Alors que la ville semblait se remettre lentement en 2014, le crash d’un avion russe en novembre 2015, interprété depuis comme une attaque terroriste, avait miné cette croissance timide. Les taux d’occupation comme les prix moyens étaient ensuite redescendus à des niveaux préoccupants. Encore plus grave pour le tourisme local, plusieurs Etats (Royaume-Uni et Russie notamment) avaient interdit de se rendre à l’aéroport de Sharm el Sheick, avec des effets évidents.

 

En plus de ces différents coups durs, le RevPAR exprimé en dollars a aussi souffert de la chute du cours de la livre égyptienne. Les années 2011-2016, ponctuées par ces coups durs successifs, ont donc été difficiles pour le tourisme de la destination du Sud du Sinaï.
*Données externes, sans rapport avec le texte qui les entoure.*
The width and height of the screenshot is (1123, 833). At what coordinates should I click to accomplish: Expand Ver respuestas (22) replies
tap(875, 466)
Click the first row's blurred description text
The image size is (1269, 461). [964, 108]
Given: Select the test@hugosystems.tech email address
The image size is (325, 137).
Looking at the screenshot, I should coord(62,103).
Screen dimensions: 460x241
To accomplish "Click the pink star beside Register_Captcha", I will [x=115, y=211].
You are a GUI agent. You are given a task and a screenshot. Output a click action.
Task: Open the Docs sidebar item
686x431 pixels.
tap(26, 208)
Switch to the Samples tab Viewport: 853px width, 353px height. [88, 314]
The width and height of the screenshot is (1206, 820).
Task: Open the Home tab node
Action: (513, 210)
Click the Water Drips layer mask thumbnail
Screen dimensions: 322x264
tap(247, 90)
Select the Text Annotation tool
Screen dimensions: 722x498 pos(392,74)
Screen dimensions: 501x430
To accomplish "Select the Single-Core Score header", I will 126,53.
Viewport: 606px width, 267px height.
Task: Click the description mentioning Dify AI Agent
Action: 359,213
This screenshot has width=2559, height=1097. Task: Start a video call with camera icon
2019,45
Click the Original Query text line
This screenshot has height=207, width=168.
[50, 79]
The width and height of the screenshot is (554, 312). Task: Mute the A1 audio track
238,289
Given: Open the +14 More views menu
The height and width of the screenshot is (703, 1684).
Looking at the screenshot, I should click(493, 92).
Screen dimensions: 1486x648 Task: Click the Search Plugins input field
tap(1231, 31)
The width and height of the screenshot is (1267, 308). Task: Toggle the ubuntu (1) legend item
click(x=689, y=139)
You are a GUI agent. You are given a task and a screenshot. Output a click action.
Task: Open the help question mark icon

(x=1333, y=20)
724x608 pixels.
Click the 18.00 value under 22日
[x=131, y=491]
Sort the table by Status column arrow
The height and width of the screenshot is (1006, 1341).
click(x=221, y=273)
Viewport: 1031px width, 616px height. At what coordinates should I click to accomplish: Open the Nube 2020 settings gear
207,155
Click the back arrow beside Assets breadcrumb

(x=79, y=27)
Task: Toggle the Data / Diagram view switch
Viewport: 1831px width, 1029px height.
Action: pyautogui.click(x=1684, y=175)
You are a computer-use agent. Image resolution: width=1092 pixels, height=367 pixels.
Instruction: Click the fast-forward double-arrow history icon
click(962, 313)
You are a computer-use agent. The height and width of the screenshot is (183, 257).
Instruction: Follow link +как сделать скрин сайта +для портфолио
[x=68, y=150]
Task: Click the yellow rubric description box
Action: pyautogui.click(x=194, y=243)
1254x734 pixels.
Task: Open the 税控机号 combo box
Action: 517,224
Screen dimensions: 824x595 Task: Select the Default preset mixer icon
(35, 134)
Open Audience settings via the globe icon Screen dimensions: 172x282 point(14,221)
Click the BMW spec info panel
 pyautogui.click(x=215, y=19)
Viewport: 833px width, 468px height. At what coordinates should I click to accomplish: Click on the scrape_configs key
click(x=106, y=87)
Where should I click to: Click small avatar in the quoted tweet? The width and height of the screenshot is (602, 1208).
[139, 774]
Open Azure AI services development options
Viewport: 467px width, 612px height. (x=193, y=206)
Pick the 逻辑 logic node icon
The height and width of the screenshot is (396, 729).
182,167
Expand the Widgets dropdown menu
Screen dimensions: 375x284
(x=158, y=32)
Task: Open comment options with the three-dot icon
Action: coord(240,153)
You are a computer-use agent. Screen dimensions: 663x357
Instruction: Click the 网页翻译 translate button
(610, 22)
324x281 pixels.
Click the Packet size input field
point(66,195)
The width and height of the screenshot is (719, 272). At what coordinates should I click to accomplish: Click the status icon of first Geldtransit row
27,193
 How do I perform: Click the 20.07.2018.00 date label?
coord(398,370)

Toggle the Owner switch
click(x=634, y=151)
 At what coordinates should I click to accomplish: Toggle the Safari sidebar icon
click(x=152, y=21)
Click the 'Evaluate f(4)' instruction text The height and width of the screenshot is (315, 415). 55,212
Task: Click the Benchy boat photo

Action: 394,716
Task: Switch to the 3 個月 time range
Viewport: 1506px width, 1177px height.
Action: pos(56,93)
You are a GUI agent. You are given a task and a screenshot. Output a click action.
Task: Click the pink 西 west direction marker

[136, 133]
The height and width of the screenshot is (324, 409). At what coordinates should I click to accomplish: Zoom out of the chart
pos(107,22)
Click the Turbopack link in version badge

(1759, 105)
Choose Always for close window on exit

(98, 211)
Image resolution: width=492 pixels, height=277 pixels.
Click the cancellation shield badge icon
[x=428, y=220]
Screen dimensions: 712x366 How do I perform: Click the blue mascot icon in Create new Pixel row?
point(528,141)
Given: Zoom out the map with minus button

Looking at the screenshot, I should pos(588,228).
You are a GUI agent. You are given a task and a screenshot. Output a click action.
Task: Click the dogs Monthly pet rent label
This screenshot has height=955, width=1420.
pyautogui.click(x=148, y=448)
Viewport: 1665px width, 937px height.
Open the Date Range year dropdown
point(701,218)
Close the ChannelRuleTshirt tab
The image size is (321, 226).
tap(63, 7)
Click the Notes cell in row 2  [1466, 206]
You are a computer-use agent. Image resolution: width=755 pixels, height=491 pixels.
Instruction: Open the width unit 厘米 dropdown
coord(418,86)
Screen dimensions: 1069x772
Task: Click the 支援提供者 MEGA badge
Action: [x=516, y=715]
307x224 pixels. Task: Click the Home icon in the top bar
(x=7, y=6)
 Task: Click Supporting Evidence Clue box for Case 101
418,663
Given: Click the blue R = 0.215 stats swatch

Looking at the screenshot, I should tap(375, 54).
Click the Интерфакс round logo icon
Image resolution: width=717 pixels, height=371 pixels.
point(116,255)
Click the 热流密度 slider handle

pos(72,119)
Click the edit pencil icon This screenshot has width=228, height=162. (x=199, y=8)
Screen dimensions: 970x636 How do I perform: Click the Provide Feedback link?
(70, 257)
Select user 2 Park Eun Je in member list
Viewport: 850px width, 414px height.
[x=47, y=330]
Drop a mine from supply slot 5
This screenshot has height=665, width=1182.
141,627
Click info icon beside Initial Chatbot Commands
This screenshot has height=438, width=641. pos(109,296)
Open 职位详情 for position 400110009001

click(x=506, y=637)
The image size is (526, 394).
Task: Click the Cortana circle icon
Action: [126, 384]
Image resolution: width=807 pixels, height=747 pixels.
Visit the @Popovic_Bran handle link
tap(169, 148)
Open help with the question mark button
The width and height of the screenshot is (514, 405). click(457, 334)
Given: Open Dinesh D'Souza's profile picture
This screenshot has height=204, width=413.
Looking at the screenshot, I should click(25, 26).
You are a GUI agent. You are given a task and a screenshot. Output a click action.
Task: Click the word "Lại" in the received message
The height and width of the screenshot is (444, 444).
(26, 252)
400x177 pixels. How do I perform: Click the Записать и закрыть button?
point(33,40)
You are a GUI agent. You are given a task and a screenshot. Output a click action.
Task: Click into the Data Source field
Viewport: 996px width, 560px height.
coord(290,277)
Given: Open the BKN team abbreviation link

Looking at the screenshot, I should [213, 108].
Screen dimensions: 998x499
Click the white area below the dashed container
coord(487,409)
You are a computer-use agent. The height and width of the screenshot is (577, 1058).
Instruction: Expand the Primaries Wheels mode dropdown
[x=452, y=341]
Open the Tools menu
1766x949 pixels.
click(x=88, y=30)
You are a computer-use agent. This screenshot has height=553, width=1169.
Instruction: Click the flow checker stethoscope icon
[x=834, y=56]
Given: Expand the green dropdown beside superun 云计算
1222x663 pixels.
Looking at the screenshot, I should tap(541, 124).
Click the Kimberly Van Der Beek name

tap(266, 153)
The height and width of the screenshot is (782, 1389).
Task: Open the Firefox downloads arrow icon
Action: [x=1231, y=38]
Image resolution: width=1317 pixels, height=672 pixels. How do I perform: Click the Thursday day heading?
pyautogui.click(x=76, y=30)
Mais en 2017, la levée de l’interdiction de se rendre à l’aéroport international par plusieurs Etats, ainsi que la compétitivité tarifaire apportée par la baisse du cours de la monnaie locale, ont permis un rebond impressionnant du TO, passé de 34% l’an dernier à 52% en YTD. Malgré ces signes encourageants, quelques nations ont décidé de poursuivre l’interdiction, comme le Royaume-Uni. Le ministère du tourisme égyptien, peut-être conscient de l’atteinte symbolique très forte dont a souffert la destination, a préféré développer d’autres lieux, plus culturels. Les nouveaux investissements en mer Rouge devraient cependant, d’une manière ou d’une autre, finir par ruisseler sur les hôteliers de Sharm el Sheick, lorsque la confiance des gouvernements occidentaux sera revenue.